#### WHAT THIS TASK INVOLVES:
Restate verbatim the span of lines below between the line with "Task: Click the Banner Yönetimi image icon" and the line with "The height and width of the screenshot is (871, 1820).", including those two lines, and only that span.

#### DATA TO PROCESS:
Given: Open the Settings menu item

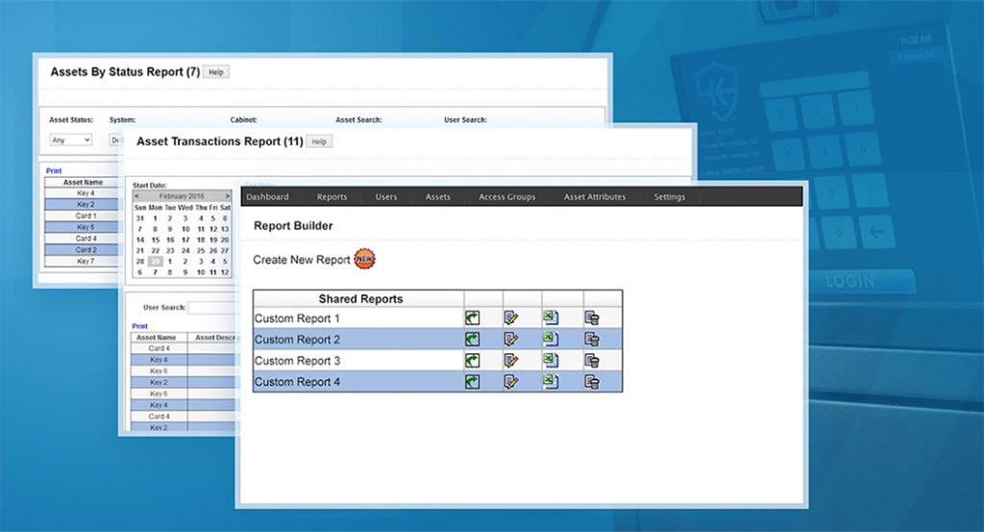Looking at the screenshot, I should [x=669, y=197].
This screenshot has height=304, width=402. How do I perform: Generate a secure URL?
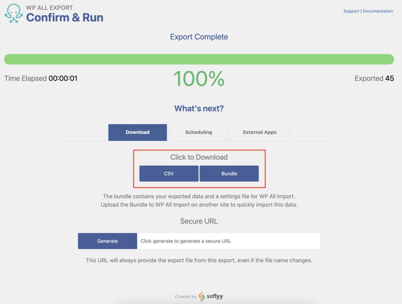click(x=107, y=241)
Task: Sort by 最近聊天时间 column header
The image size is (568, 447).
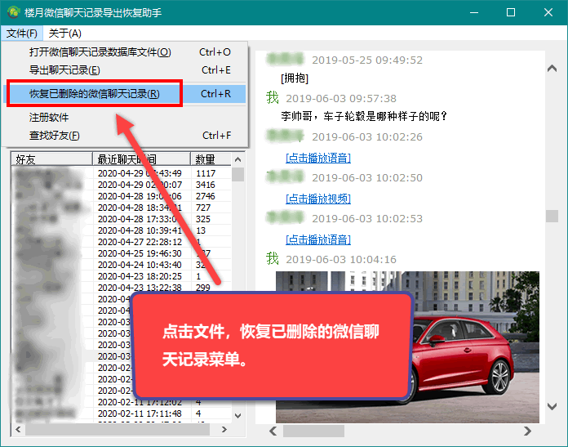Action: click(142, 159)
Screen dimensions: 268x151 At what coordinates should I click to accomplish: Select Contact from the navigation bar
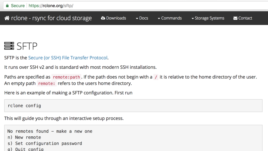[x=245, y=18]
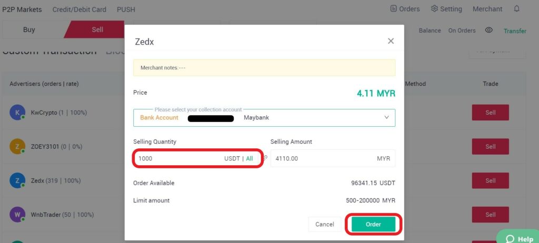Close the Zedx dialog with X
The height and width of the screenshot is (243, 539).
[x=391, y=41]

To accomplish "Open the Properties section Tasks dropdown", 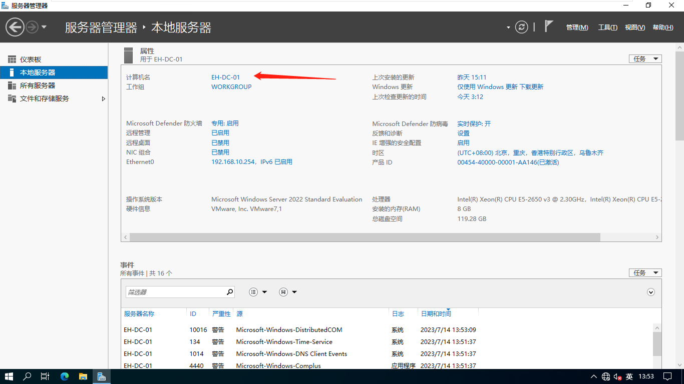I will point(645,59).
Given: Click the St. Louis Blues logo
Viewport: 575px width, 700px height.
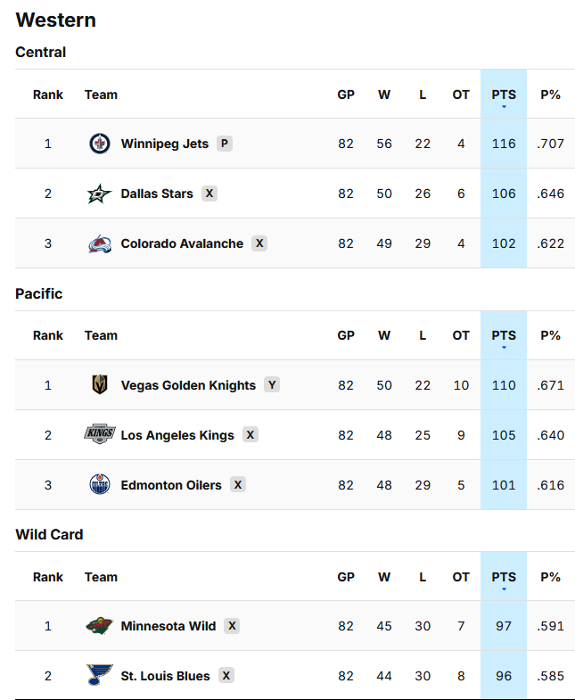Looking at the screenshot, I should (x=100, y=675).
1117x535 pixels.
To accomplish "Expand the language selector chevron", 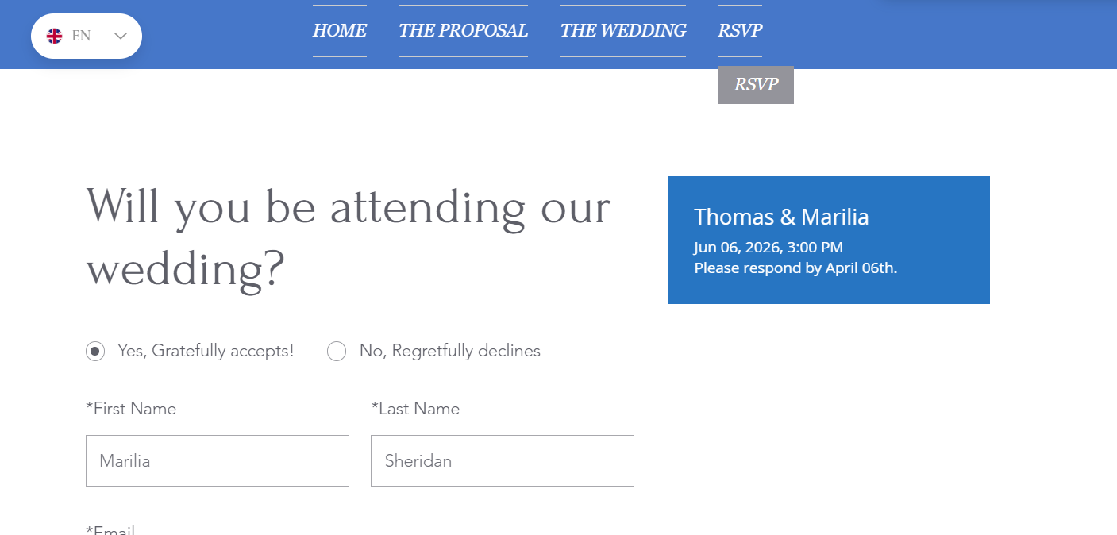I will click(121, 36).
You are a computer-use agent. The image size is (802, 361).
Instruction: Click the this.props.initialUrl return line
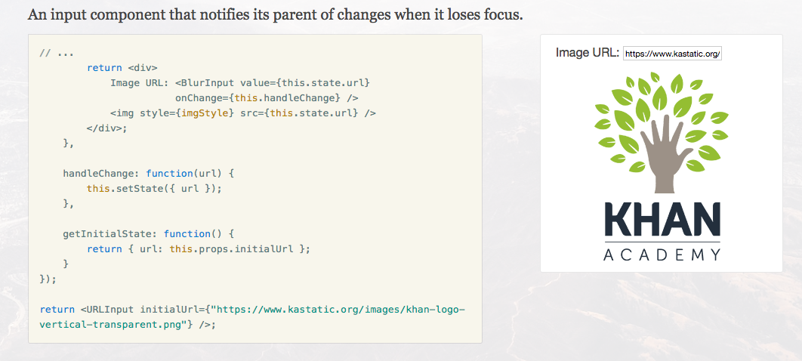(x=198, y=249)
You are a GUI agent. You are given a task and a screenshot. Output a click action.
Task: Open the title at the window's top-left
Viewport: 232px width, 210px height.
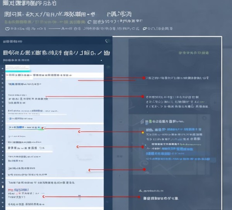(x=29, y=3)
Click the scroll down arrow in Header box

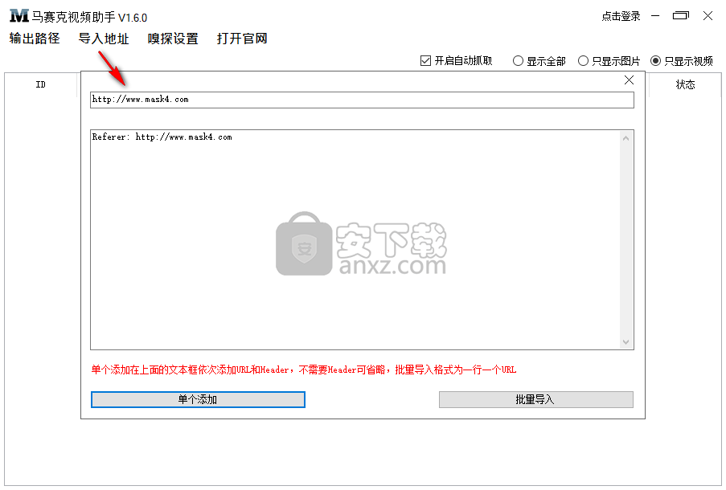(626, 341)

==

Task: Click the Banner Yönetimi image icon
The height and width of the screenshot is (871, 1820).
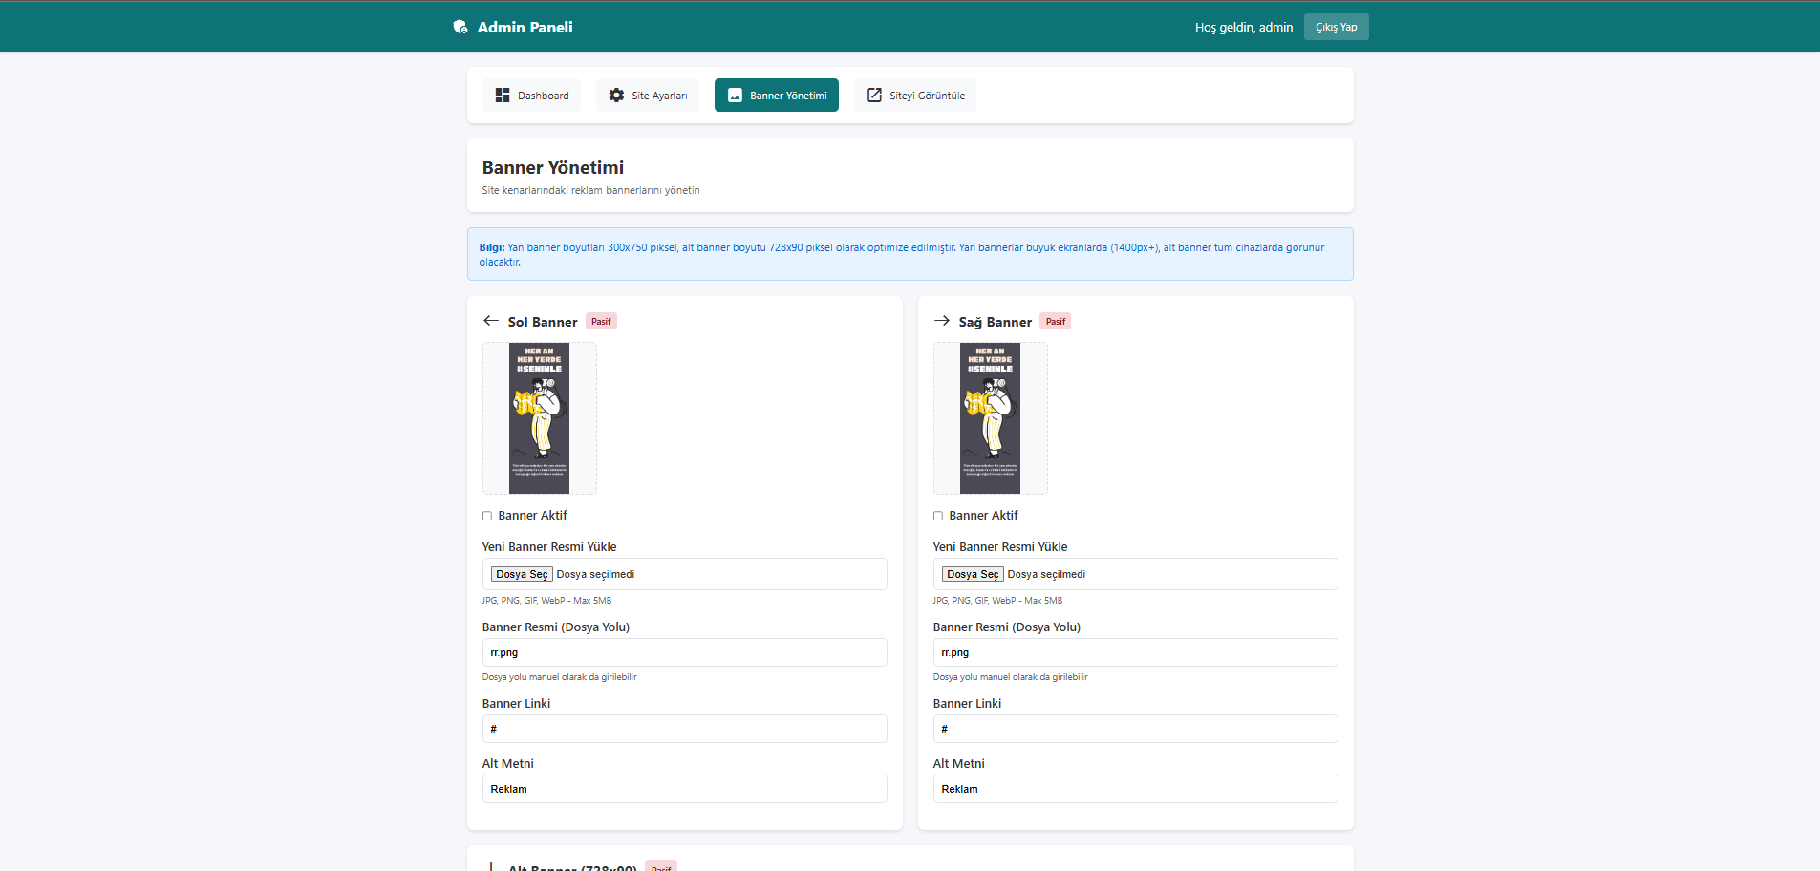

==

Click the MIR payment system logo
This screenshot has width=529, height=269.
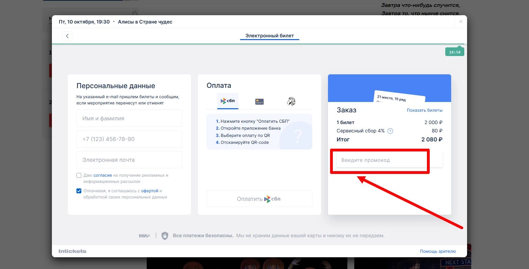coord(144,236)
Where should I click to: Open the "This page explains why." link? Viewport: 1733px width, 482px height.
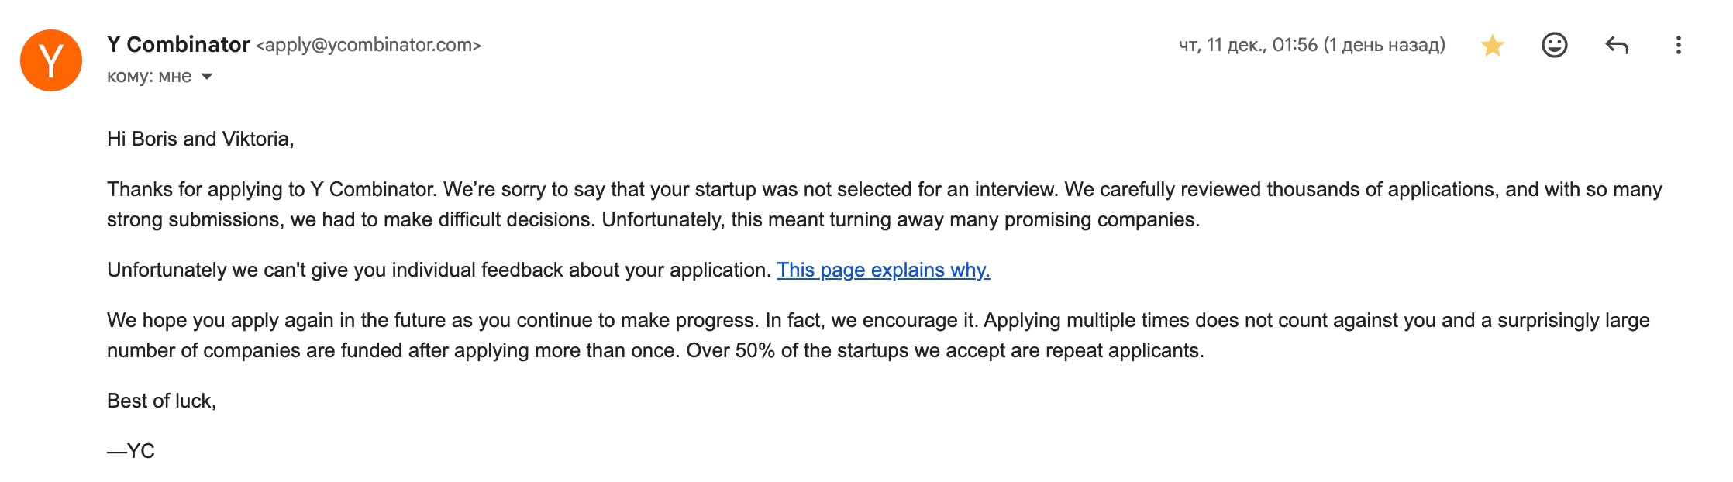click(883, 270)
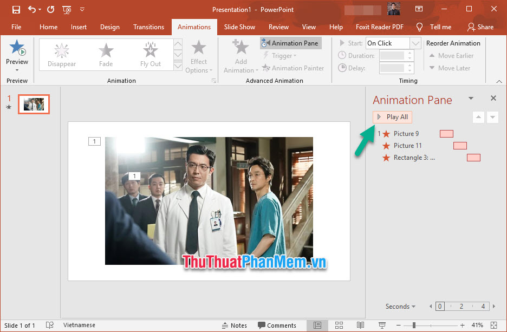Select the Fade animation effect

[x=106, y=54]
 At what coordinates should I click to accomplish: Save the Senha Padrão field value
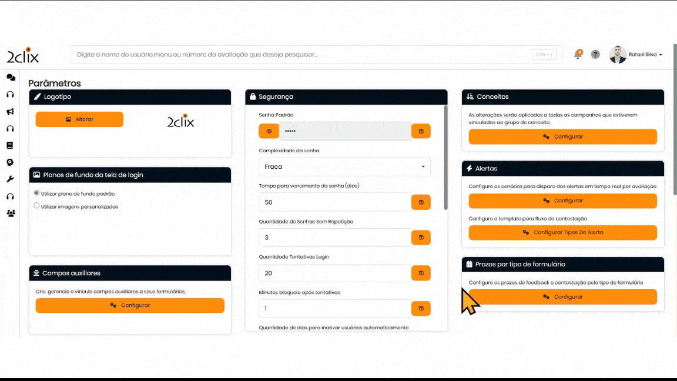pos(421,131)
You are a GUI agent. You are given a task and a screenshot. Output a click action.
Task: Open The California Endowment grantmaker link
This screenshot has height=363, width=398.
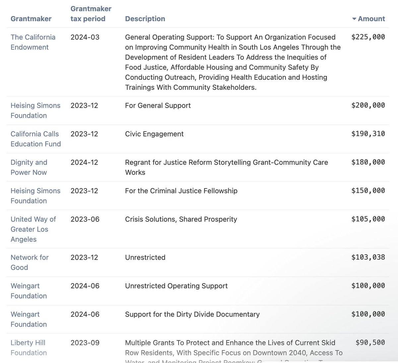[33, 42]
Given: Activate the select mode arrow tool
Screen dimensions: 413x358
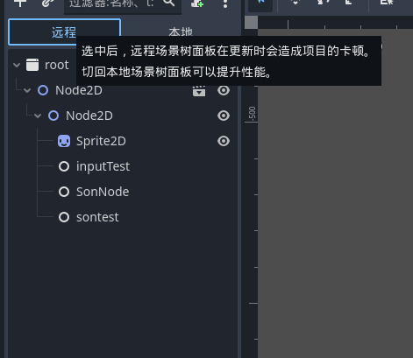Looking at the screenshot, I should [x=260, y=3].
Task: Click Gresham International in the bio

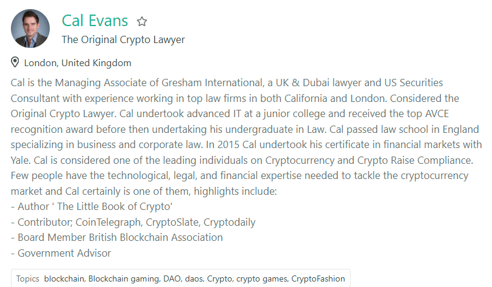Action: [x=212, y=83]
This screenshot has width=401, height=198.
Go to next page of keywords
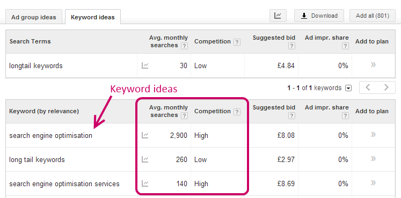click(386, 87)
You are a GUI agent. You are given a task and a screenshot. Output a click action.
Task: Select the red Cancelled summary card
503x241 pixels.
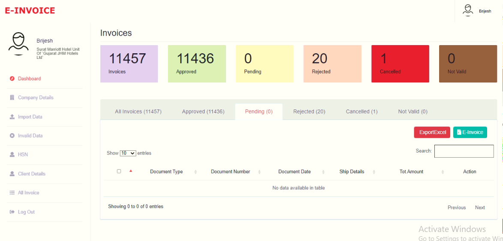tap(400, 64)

#### SOLUTION FOR THIS EXERCISE:
Task: Click the Banner Yönetimi image icon
The height and width of the screenshot is (871, 1820).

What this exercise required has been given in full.